───── Data for the task

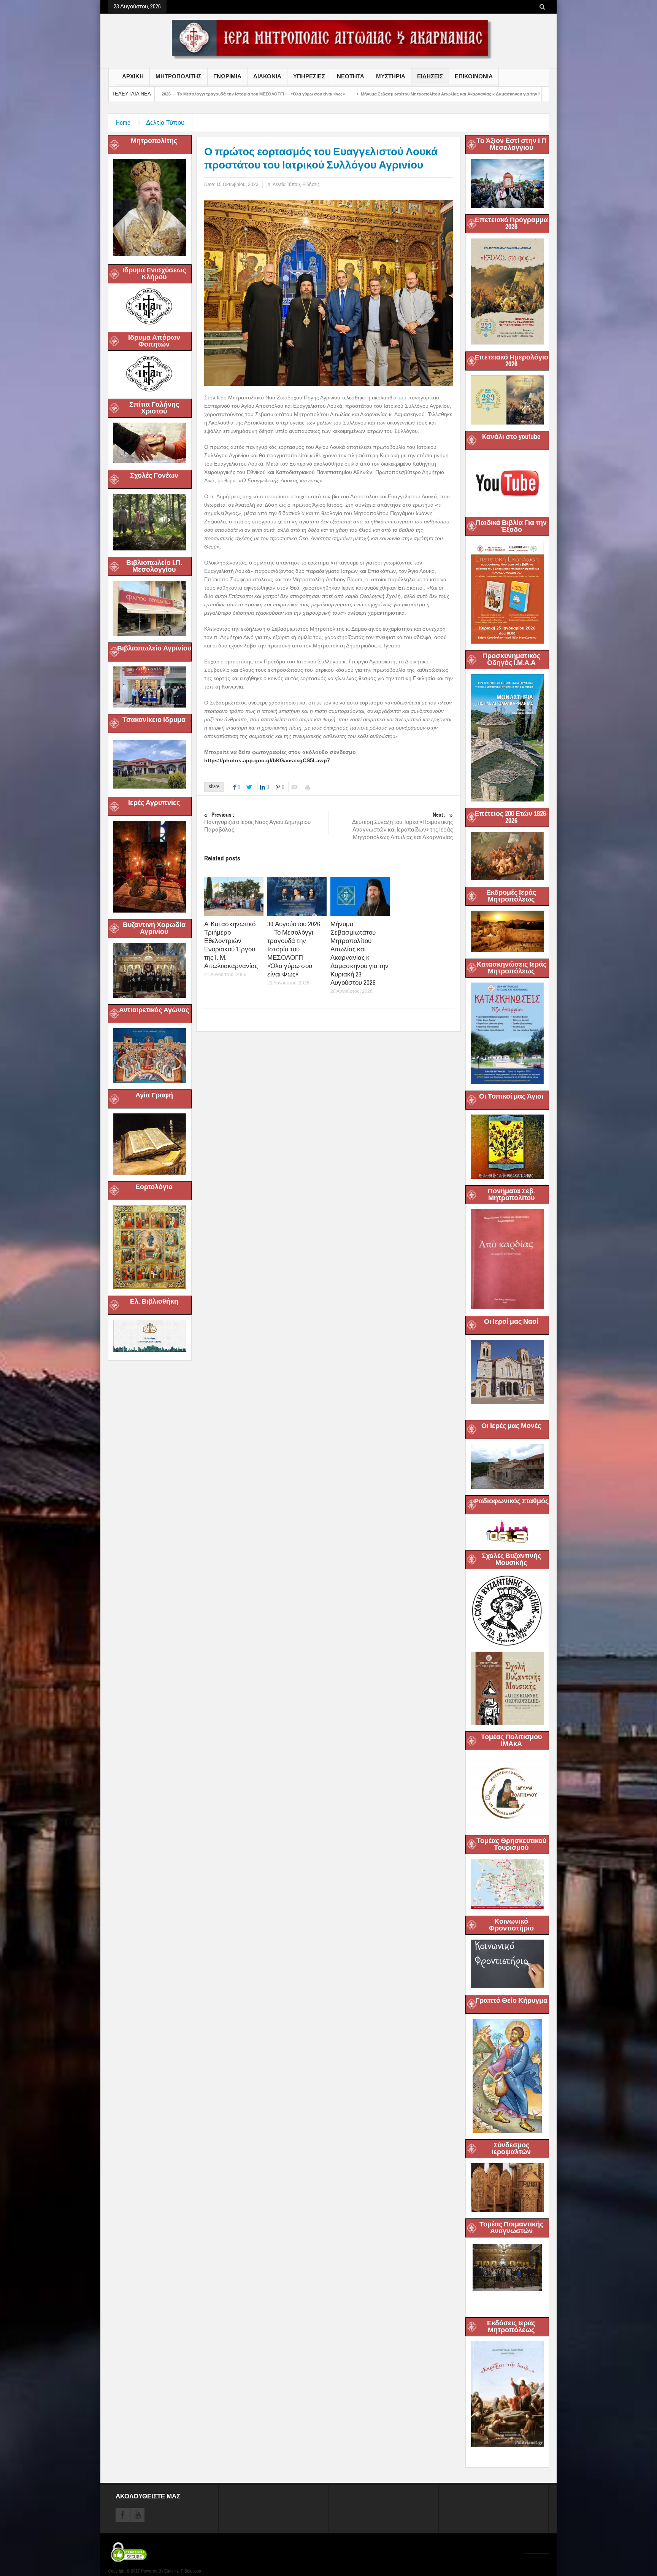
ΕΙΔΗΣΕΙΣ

──────────
───── Data for the task

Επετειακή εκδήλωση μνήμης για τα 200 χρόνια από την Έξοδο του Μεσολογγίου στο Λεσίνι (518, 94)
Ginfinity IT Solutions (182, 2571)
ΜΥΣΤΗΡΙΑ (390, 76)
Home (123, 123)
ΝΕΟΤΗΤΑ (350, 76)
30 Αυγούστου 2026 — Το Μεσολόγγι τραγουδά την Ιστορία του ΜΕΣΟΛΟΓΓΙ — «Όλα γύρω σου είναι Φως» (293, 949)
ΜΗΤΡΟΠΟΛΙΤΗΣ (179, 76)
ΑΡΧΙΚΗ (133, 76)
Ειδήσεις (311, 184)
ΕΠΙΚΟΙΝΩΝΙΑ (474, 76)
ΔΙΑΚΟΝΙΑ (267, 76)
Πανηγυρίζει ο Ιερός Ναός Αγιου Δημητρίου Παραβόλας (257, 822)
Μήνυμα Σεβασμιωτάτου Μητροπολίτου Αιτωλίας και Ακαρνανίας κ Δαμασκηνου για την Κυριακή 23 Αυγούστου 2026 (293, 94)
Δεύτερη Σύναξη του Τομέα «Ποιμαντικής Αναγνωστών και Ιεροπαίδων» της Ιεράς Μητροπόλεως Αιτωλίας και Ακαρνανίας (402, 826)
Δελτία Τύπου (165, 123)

──────────

__What is required__:
Give back precisely the lines above that start at the line containing "ΜΥΣΤΗΡΙΑ (390, 76)" and end at the line containing "Δελτία Τύπου (165, 123)", inclusive. No other lines belong in the output.

__Answer section__:
ΜΥΣΤΗΡΙΑ (390, 76)
Home (123, 123)
ΝΕΟΤΗΤΑ (350, 76)
30 Αυγούστου 2026 — Το Μεσολόγγι τραγουδά την Ιστορία του ΜΕΣΟΛΟΓΓΙ — «Όλα γύρω σου είναι Φως» (293, 949)
ΜΗΤΡΟΠΟΛΙΤΗΣ (179, 76)
ΑΡΧΙΚΗ (133, 76)
Ειδήσεις (311, 184)
ΕΠΙΚΟΙΝΩΝΙΑ (474, 76)
ΔΙΑΚΟΝΙΑ (267, 76)
Πανηγυρίζει ο Ιερός Ναός Αγιου Δημητρίου Παραβόλας (257, 822)
Μήνυμα Σεβασμιωτάτου Μητροπολίτου Αιτωλίας και Ακαρνανίας κ Δαμασκηνου για την Κυριακή 23 Αυγούστου 2026 (293, 94)
Δεύτερη Σύναξη του Τομέα «Ποιμαντικής Αναγνωστών και Ιεροπαίδων» της Ιεράς Μητροπόλεως Αιτωλίας και Ακαρνανίας (402, 826)
Δελτία Τύπου (165, 123)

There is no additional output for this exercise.